Does anybody else believe, (you can call me nuts) that if I bought a bunch of pink flamingo lawn ornaments painted them grey with red heads, trimmed the bill and added some brown highlights and white to the cheeks that they would fool this smart bird? With decoys at the price they are asking I'm looking for something that I don't have to break the bank and I figure some grey primer and other paint colors it wouldn't be impossible to do just that...


----------



## Drundel (Nov 14, 2010)

Yep, I saw a picture of some the other day and it worked just fine.


----------



## eriecutemoutfitters (May 20, 2010)

If you have that picture I would love to see it. Wonderful idea!


----------



## Nick Roehl (Mar 7, 2002)

Sounds like a good idea. I would like to see some pics too.


----------



## dakotashooter2 (Oct 31, 2003)

Another option is to find some egret or heron decoys. They are about $20 cheaper than the sandhill cranes and have the same basic shape. I just saw some on some website for about $25 each........


----------



## Trapper62 (Mar 3, 2003)

Cranes are pretty easy to harvest, doesn't take a lot of decoys and they don't need to be fancy either. Have hunted them for years with 11 home made silo's. All 11 cost less than one boughten one.
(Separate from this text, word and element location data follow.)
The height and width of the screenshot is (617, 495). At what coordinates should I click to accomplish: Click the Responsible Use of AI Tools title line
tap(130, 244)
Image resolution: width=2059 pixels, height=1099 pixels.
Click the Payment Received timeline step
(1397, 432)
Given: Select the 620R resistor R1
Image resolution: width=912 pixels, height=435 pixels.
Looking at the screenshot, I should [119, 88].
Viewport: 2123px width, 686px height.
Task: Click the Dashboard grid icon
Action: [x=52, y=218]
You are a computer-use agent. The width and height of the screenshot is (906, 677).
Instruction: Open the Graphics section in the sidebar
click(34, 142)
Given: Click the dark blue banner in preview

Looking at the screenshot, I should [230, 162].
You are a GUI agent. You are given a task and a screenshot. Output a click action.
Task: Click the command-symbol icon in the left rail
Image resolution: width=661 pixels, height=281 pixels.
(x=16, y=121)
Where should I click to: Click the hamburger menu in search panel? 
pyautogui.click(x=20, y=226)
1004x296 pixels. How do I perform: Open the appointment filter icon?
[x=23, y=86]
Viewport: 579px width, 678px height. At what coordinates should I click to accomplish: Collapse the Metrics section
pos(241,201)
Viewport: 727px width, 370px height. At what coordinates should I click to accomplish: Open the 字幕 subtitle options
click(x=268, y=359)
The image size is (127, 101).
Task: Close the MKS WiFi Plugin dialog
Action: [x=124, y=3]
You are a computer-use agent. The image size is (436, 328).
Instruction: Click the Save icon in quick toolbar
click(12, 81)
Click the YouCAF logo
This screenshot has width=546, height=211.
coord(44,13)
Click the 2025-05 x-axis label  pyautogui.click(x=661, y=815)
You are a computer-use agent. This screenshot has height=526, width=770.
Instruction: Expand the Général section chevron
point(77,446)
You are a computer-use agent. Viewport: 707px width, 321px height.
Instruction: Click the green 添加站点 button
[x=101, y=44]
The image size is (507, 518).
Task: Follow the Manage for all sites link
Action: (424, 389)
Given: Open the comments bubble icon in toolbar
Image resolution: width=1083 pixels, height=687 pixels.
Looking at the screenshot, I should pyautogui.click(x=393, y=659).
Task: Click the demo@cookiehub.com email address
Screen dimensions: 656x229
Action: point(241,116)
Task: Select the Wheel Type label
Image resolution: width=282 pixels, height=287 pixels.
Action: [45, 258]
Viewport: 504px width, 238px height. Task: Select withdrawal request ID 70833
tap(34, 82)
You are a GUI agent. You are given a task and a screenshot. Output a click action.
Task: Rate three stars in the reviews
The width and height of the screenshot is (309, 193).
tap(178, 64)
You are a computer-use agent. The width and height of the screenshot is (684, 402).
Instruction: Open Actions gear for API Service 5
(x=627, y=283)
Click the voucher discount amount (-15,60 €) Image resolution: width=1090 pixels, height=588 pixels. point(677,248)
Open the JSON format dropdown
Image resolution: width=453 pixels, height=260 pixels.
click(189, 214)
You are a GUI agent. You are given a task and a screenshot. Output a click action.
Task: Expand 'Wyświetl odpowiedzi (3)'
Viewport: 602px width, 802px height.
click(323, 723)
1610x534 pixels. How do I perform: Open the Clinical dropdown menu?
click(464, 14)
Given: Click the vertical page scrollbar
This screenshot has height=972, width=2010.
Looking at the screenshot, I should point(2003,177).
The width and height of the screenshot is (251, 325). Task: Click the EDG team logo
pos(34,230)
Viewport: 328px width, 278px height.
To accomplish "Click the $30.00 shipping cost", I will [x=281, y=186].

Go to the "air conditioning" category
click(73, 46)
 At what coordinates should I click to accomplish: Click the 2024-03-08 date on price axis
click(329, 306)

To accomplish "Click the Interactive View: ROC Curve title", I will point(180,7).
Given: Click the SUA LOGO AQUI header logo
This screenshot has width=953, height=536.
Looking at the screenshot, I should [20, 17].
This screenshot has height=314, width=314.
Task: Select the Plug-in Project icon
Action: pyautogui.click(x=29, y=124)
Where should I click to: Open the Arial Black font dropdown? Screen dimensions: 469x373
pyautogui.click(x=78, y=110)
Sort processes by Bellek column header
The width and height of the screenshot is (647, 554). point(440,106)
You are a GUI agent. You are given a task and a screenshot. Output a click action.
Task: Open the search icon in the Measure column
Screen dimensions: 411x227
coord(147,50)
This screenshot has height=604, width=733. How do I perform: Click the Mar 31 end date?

If someone can tell me how to insert a picture here I will post and show what they look like.


----------



## Dick Monson (Aug 12, 2002)

Thirty years ago we took a doz snowgoose wind sock bodies and sprayed them crane colors. Mounted them on 3' dowels and cut heads-necks out of plywood. Worked great back then.


----------



## Anas Strepera (Nov 10, 2004)

Sounds like a great idea to me.


----------